HARİKALAR DİYARI: “Amacımız Türkiye’nin Pink Martini’si olmak”

2006 yılında Nafi Bensusan, Metin Levi ve İrem Derlen tarafından kurulan Harikalar Diyarı Grubu ile nasıl biraraya geldikleri, hayalleri, müzik geçmişleri ve “Bak Kalbine’’ isimli ilk albümleri hakkında keyifli bir söyleşi yaptık

Cella BENCUYA BONOFİYEL
21 Nisan 2011 Perşembe

Bir araya gelmeniz nasıl oldu?

İrem: 2006 yılında bir araya geldik. Nafi ve Metin zaten uzun senelerdir birlikte çalışıyorlardı. Benim Myspace.com sitesinde bazı ses kayıtlarım vardı. Onları dinlemişler, beğenmişler. Ben farklı gruplarda özel gecelerde çalışıyordum. Birkaç parçalarını dinlettiler, çok hoşuma gitti. Sesimi de dinlediler, beğendiler. Beraber prova kayıtları yaptık ve beraber çalışmaya karar verdik. Böylece grup olarak özel gecelerde söylemeye başladık. O dönemlerde İlker Akman da bizimle birlikteydi. Kendisi klavyecimizdi. Albüm sürecinde grupta yer almadı ama müzikal anlamda albüme onun da çok desteği oldu.

Metin: Biz Nafi ve İlker’le her hafta buluşuyorduk. Birlikte çalışır, şarkı yapardık.

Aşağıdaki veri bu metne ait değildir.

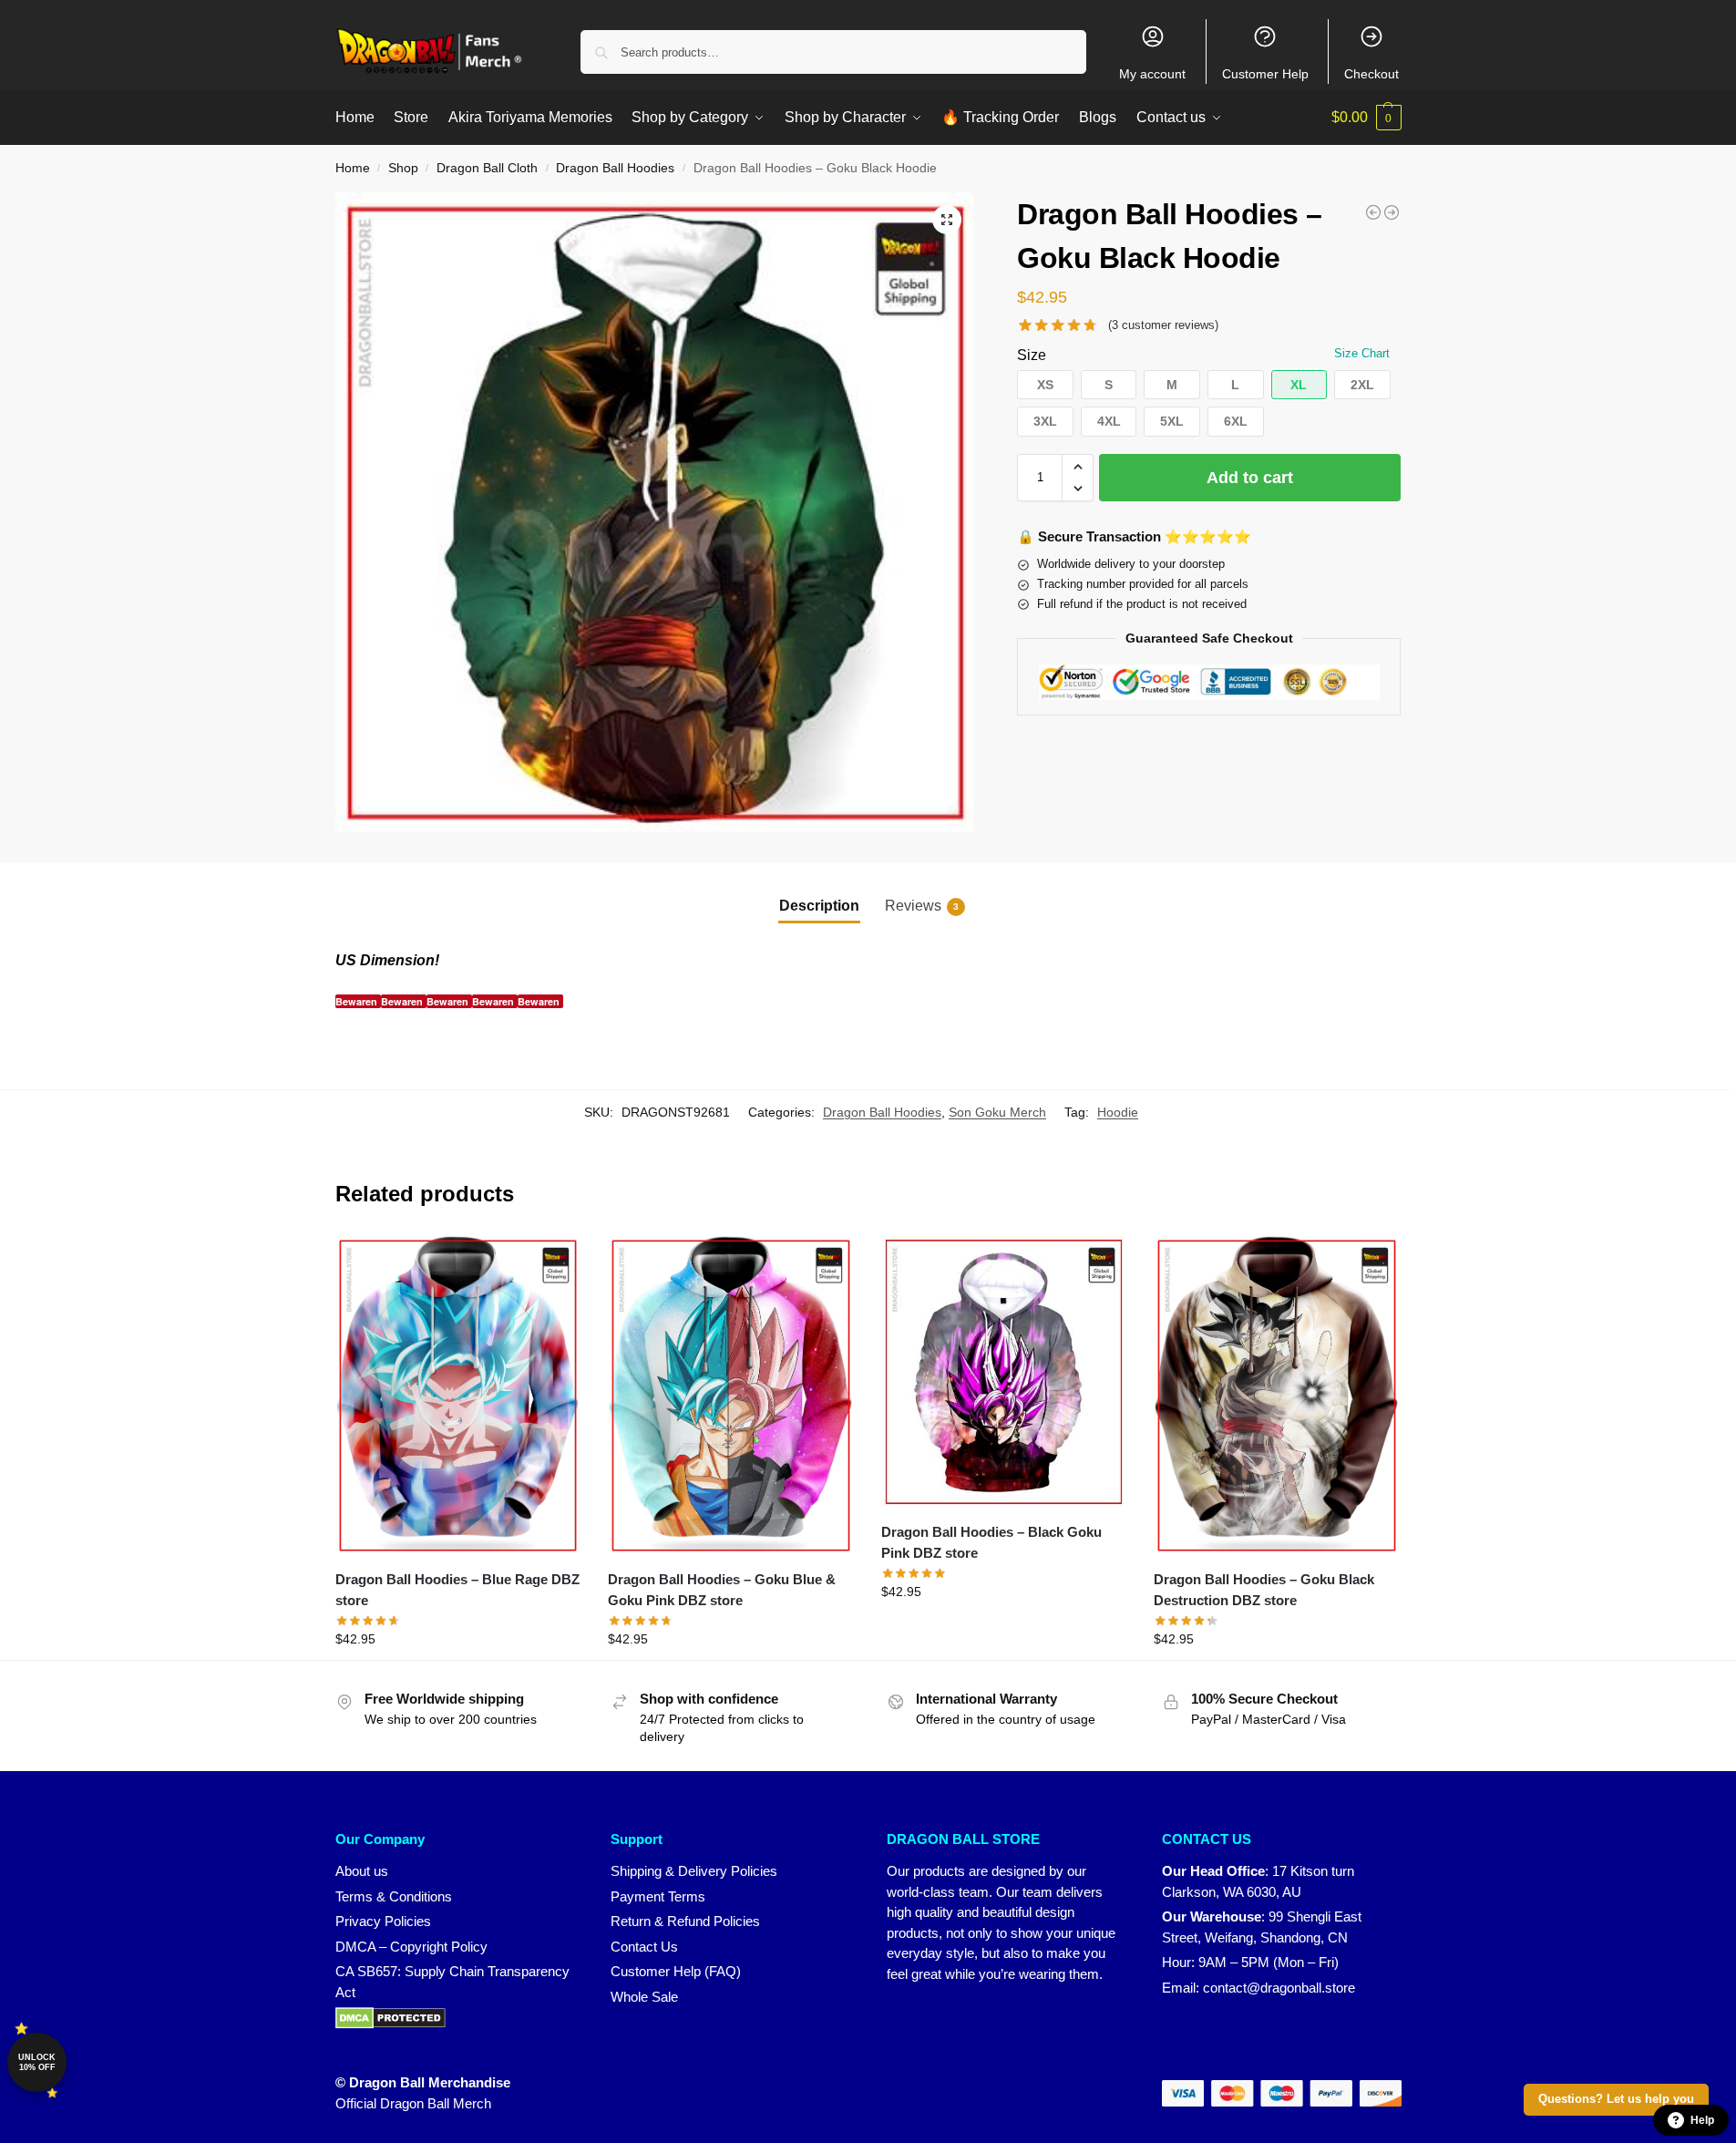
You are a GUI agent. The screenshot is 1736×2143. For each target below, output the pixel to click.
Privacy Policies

Bir kayıt stüdyomuz vardı. Her hafta sonu orada buluşur olduk.

Nafi: Askerdeyken de beste yapıyordum. Hatta askerde arkadaşım Selim’le de besteler yaptık. Aslında başlangıçta bestelerimizi vermeyi düşünüyorduk. Besteler birikti ve bir baktık albüm yapacak kadar bestemiz olmuş. O zaman kendi albümümüzü yapma kararı verdik.

Çok pozitif bir ismi var grubunuzun? Bu isim nereden geliyor?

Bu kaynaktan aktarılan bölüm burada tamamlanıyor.